The electronic version of this article is the complete one and can be found online at: http://www.ro-journal.com/content/4/1/22


Received:17 November 2008
Accepted:10 July 2009
Published:10 July 2009

© 2009 Tanyi et al; licensee BioMed Central Ltd.

This is an Open Access article distributed under the terms of the Creative Commons Attribution License (http://creativecommons.org/licenses/by/2.0), which permits unrestricted use, distribution, and reproduction in any medium, provided the original work is properly cited.

Abstract

Purpose

To assess the impact of two multileaf collimator (MLC) systems (2.5 and 5 mm leaf widths) on three-dimensional conformal radiotherapy, intensity-modulated radiotherapy, and dynamic conformal arc techniques for stereotactic body radiation therapy (SBRT) of liver and lung lesions.

Methods

Twenty-nine SBRT plans of primary liver (n = 11) and lung (n = 18) tumors were the basis of this study. Five-millimeter leaf width 120-leaf Varian Millennium (M120) MLC-based plans served as reference, and were designed using static conformal beams (3DCRT), sliding-window intensity-modulated beams (IMRT), or dynamic conformal arcs (DCA). Reference plans were either re-optimized or recomputed, with identical planning parameters, for a 2.5-mm width 120-leaf BrainLAB/Varian high-definition (HD120) MLC system. Dose computation was based on the anisotropic analytical algorithm (AAA, Varian Medical Systems) with tissue heterogeneity taken into account. Each plan was normalized such that 100% of the prescription dose covered 95% of the planning target volume (PTV). Isodose distributions and dose-volume histograms (DVHs) were computed and plans were evaluated with respect to target coverage criteria, normal tissue sparing criteria, as well as treatment efficiency.

Results

Dosimetric differences achieved using M120 and the HD120 MLC planning were generally small. Dose conformality improved in 51.7%, 62.1% and 55.2% of the IMRT, 3DCRT and DCA cases, respectively, with use of the HD120 MLC system. Dose heterogeneity increased in 75.9%, 51.7%, and 55.2% of the IMRT, 3DCRT and DCA cases, respectively, with use of the HD120 MLC system. DVH curves demonstrated a decreased volume of normal tissue irradiated to the lower (90%, 50% and 25%) isodose levels with the HD120 MLC.

Conclusion

Data derived from the present comparative assessment suggest dosimetric merit of the high definition MLC system over the millennium MLC system. However, the clinical significance of these results warrants further investigation in order to determine whether the observed dosimetric advantages translate into outcome improvements.

Background

Stereotactic body radiation therapy (SBRT) is a modern precision radiation therapy delivery concept characterized by one to five fraction delivery of focal high-dose radiation [1,2]. SBRT has become an established treatment technique for lung [3-5], liver [6-8], and spinal lesions [9-11]. Conceptually derived from cranial stereotactic radiosurgery, the planning and delivery of SBRT is characterized by highly target-conformal dose distributions with steep dose gradients towards normal tissues, which allow the administration of potent tumor-ablative radiation doses.

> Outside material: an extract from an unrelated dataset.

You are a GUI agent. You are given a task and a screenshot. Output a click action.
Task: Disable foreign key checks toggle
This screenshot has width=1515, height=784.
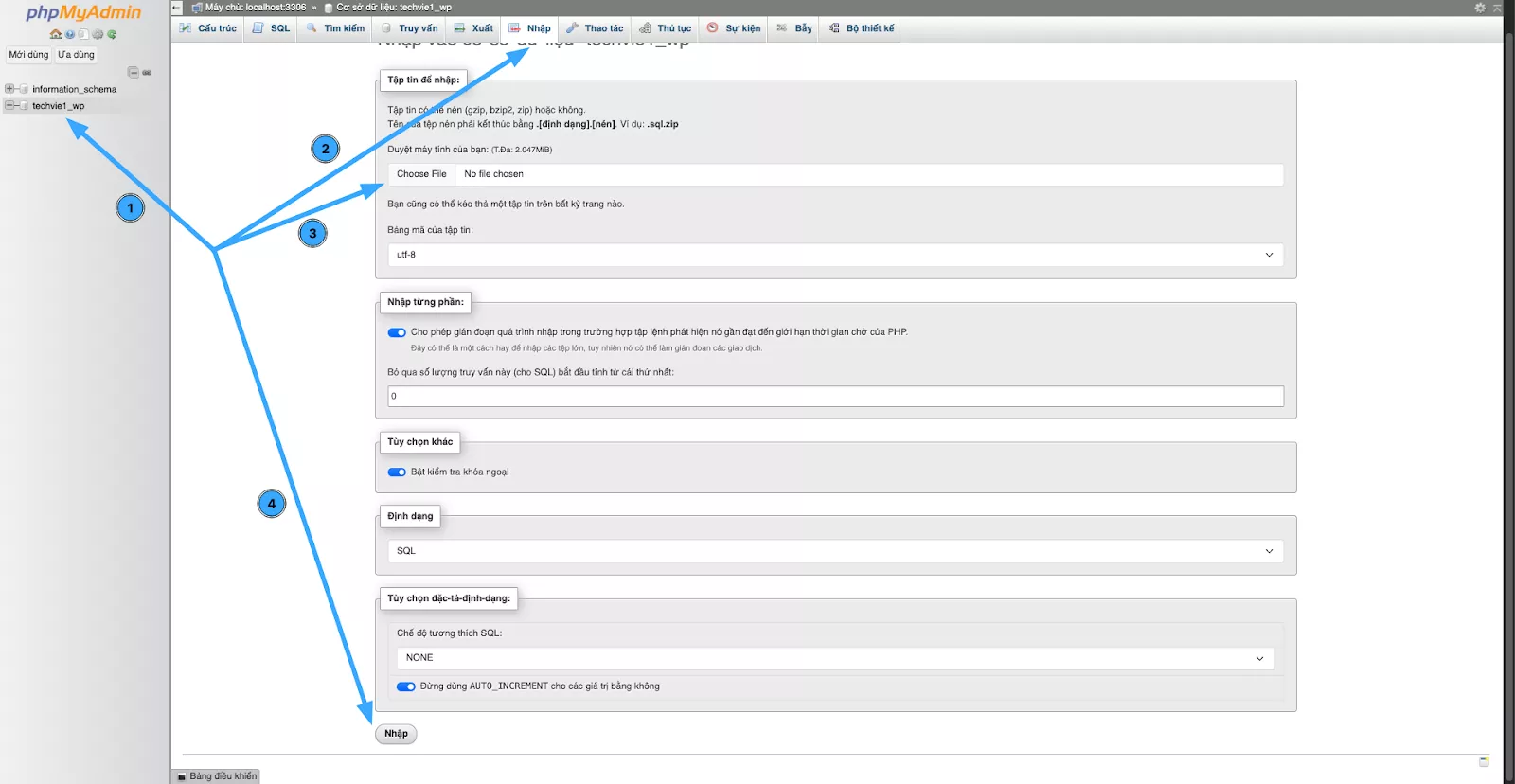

Beam shaping for linear accelerator-based SBRT planning and delivery is mostly afforded by multileaf collimator (MLC) systems. Over the last 15 years, MLCs have evolved in terms of both field size and width of the individual tungsten leafs, and it is intuitive to assume that target dose conformity and/or the steepness of the dose gradient can be influenced by decreasing MLC leaf width [12-23]. The current work seeks to assess if a novel high-definition 2.5-mm leaf MLC system (HD-MLC) integrated into a dedicated stereotactic linear accelerator system (BrainLAB/Varian Novalis TX) provides dosimetric advantages compared with a clinically widely utilized 5 mm leaf system for SBRT of lung and liver lesions, and if potential gains realized may be clinically meaningful.

Materials and methods

Patients and treatment protocol

The present study is based on 29 patients that had undergone a course of SBRT at Oregon Health & Science University in Portland, Oregon, USA between July 2007 and May 2008. The patient population included 18 primary early stage lung tumors and 11 hepatocellular carcinoma (HCC). Clinical treatment planning simulation imaging and SBRT delivery were performed with patients immobilized in a double vacuum whole-body immobilization system (BodyFix; Medical Intelligence, Schwabmuenchen, Germany). The basis for SBRT was thin slice CT scans acquired on a dedicated 16 slice big-bore CT simulator (Philips Medical Systems, Cleveland, OH, USA). The imaging data was electronically transferred to the Eclipse radiation therapy planning system (Varian Medical Systems, Palo Alto, CA, USA). Based on both free-breathing and respiration resolved 4DCT scans, the internal target volume (ITV) was delineated and expanded into a planning target volume (PTV) by adding isotropic 5 mm margins. All clinical SBRT plans (reference plans) were computed using a multiple static field sliding-window IMRT technique for delivery on the Varian Trilogy platform (Varian Medical Systems, Palo Alto, CA) equipped with a 120-leaf Millennium MLC (M120 MLC) system, with forty 5-mm central leaf-pairs and twenty 10-mm peripheral leaf-pairs. The anisotropic analytical algorithm (AAA) was used for dose computation with a dose calculation grid of 2.5 mm3. Tissue heterogeneity was taken into account. All treatments were planned for five fraction delivery (10 Gy/fraction for liver tumors, and 12 Gy/fraction for lung lesions). All plans were computed such that the prescribed dose (PD) encompassed 95% of the PTV, with a heterogeneous dose distribution and a desired plan maximum of 150% of PD.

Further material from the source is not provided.